- DVD cover
- Directed by: Jonathan Neil Schneider
- Written by: Jonathan Neil Schneider
- Produced by: Jonathan Neil Schneider; Herb Abbott;
- Cinematography: Kevin McMahon; Eric Mingorance;
- Edited by: Jarrod Burt; Jay Davis; Michael Lim; Chris Ray;
- Music by: Seth Barmash; George Reichart;
- Distributed by: Fruckis Chuck Films
- Release date: October 14, 2007 (New Orleans Film Festival);
- Running time: 75 minutes
- Country: United States
- Language: English

= Mr. Schneider Goes to Washington =

Mr. Schneider goes to Washington is a 2007 American tongue-in-cheek documentary film by Jonathan Neil Schneider that takes a look at campaign financing in Washington. The film debuted at the New Orleans Film Festival in 2007, and was released on DVD in 2008.

==Background==
Schneider was inspired to make his documentary after watching a 2004 Senator Ernest Hollings interview on 60 Minutes in which Holings lambasted the influence of money and lobbyists on the political process. He resigned from producing America’s Next Top Model and other television shows to fund his own documentary about campaign finances.

The film is a collection of interviews with lobbyists, lawmakers, government watchdogs, and porn stars, speaking about the influence of campaign contributions on politics and politicians. The adult film actors discuss a statement Jack Oliver had made about how Americans spend more money on pornography than they do on politics. Schneider had wished to include footage of a fundraising video produced by Senator Mike Crapo but, when Schneider was not allowed its use, he instead recruited homeless people to recreate scenes from the video.

==Synopsis==
Frustrated by what he perceives as a lack of attention from Washington, Mr. Schneider travels to the U.S. capital to investigate how the government operates He finds that campaign financing and lobbying play a significant role in political decision-making. The film examines these influences across areas including education, health care, social security, taxation, foreign policy and energy prices, arguing that the interests of businesses and other organized groups can affect government policy. It also features interviews with lobbyists, members of congress, lawyers, and officials involved in regulating campaign finance and lobbying, who discuss the role of money and organized interests in American politics.

==Cast==

- Jonathan Neil Schneider
- Patrick Basham
- Tony Coelho
- Michael Clayton
- Danny Davis
- Jehmu Greene
- Bill Hillsman
- Nikki Hunter
- Dennis Johnson
- Sunny Lane
- David Mindich
- John Leboutillier
- Trevor Potter
- Tony Parker as Lobbyist A
- Christopher Shays
- Rodney Smith
- Scott Thomas
- Steve Weissman
- Wright Andrews
- Jan Witlod Barron
- Johan Bloom
- Mike Fraioli
- Craig Holman
- Kevin Michael Key as Senator Mike Crapo
- Amanda Scarnati
- Barbara Lippert
- Sashae Siaibi as Lobbyist B
- Steve Weiss
- Lexi Tyler
- Adam Morse

==Reception==
The 2007 New Orleans Film Festival wrote, "Amazingly Mr. Schneider has made a film about corruption and apathy that is informative, entertaining and enraging."

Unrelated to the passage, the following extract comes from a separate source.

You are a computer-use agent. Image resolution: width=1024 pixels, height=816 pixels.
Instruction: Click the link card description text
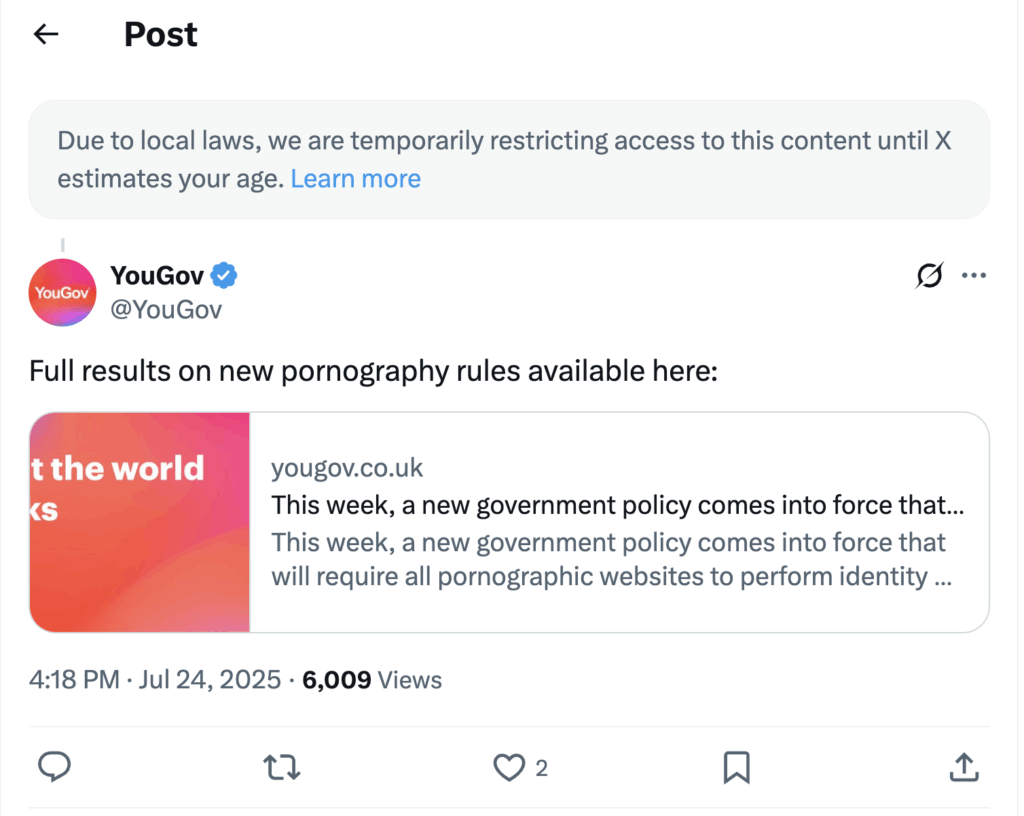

The 2007 Cucalorus Film Festival wrote, "Not all political documentaries are dull and staid, this one has porn stars. Perhaps it’s what you’d expect from a reality producer, but the result is a virtual makeover of the genre to make it fresh and fun."

In March 2008, Lee Iacocca praised the film, calling it a "fantastic documentary film" which was timely, funny, and entertaining, and recommended "to all my friends in the media, if you want to know what Lee Iacocca thinks is wrong with politics, watch Mr. Schneider Goes to Washington."